Reisswolf: Welche Messmethode fasziniert Sie denn am meisten? Könnten Sie sich da entscheiden?

Prof. Große: Mein Credo ist die Verfahrenskombination. Mit einem Verfahren sehen Sie immer nur einen Teilaspekt, also zum Beispiel bestimmte Materialeigenschaften wie einen Hohlraum, Riss, Bewährungselemente usw. Aber wenn man die unterschiedlichen Verfahren miteinander kombiniert, dann sieht man deutlich mehr. Die Messung wird dadurch auch zuverlässiger. Zerstörungsfreie Prüfung ist immer indirekt, denn man hat immer ein Verfahren, das mit dem Medium interagiert (z.B. eine elastische oder elektromagnetische Welle).
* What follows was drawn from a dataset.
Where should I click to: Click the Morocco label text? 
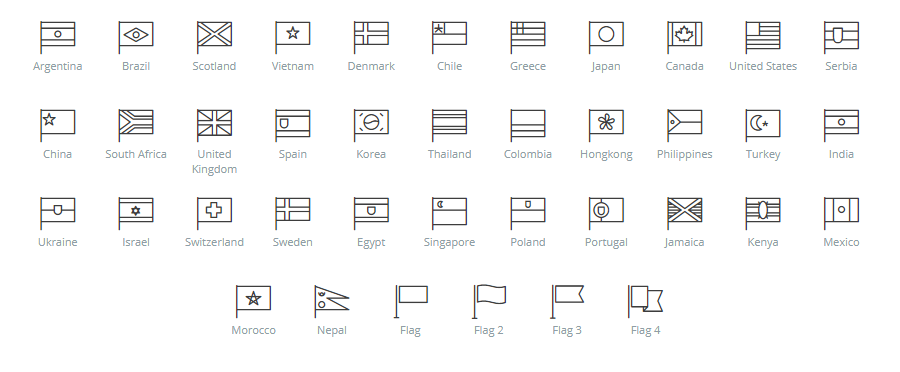click(x=254, y=330)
So versucht man aus der Veränderung dieses Signals herauszufinden, wie es im Inneren aussieht und das ist nicht ganz einfach.
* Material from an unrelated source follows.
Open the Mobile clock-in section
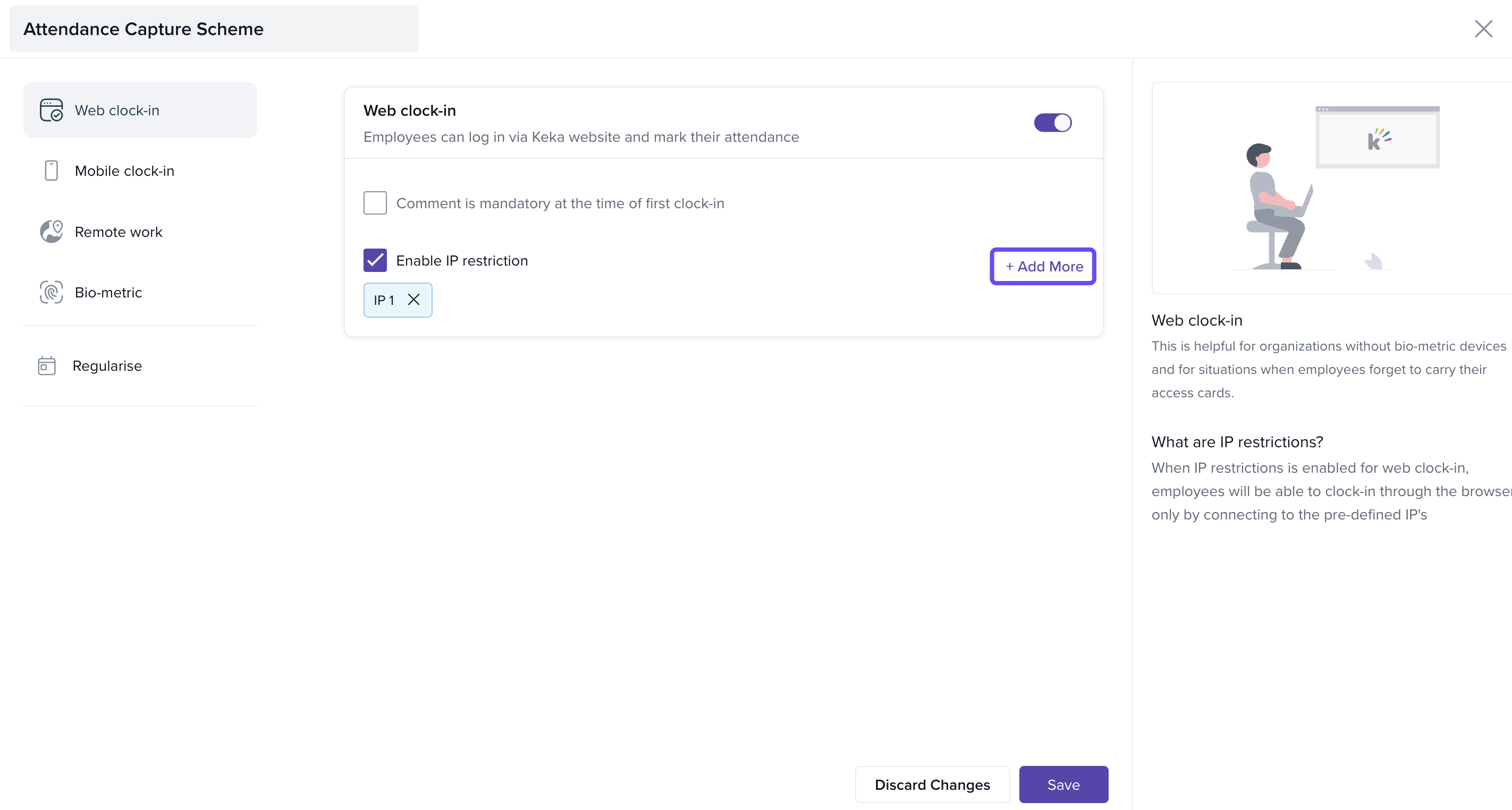Screen dimensions: 1512x810 124,170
Es gibt natürlich ein paar Verfahren, die liegen mir ein bisschen mehr am Herzen als andere. Die Schallemissionsanalyse kenne ich schon seit meiner Promotion. Von der Infrarotthermographie bin ich ein Fan, weil das ein relativ einfaches Verfahren ist, mit der man auch aktiv in das Material reinschauen kann, indem ein Scheinwerfer das Objekt kurz anstrahlt. Dabei dringt eine Wärmewelle ein, die dann reflektiert. Ultraschall ist natürlich der Klassiker. Momentan ist bei uns am Lehrstuhl der Hype um die Computertomographie sehr groß, da wir seit einem halben Jahr einen Computertomographen haben, der uns von BMW gestiftet wurde. Eine andere Anlage haben wir gerade von der Firma Siemens geschenkt bekommen. Das ist ein Nano-CT, das sogar im sub-mikro-Bereich auflösen kann. Computertomographie ist ein wahnsinnig tolles Verfahren und nicht jeder hat einen Computertomographen, in den ein ganzes Flugzeug oder ein Auto reinpasst wie das Fraunhofer-Institut. Das wünsche ich mir zu Weihnachten!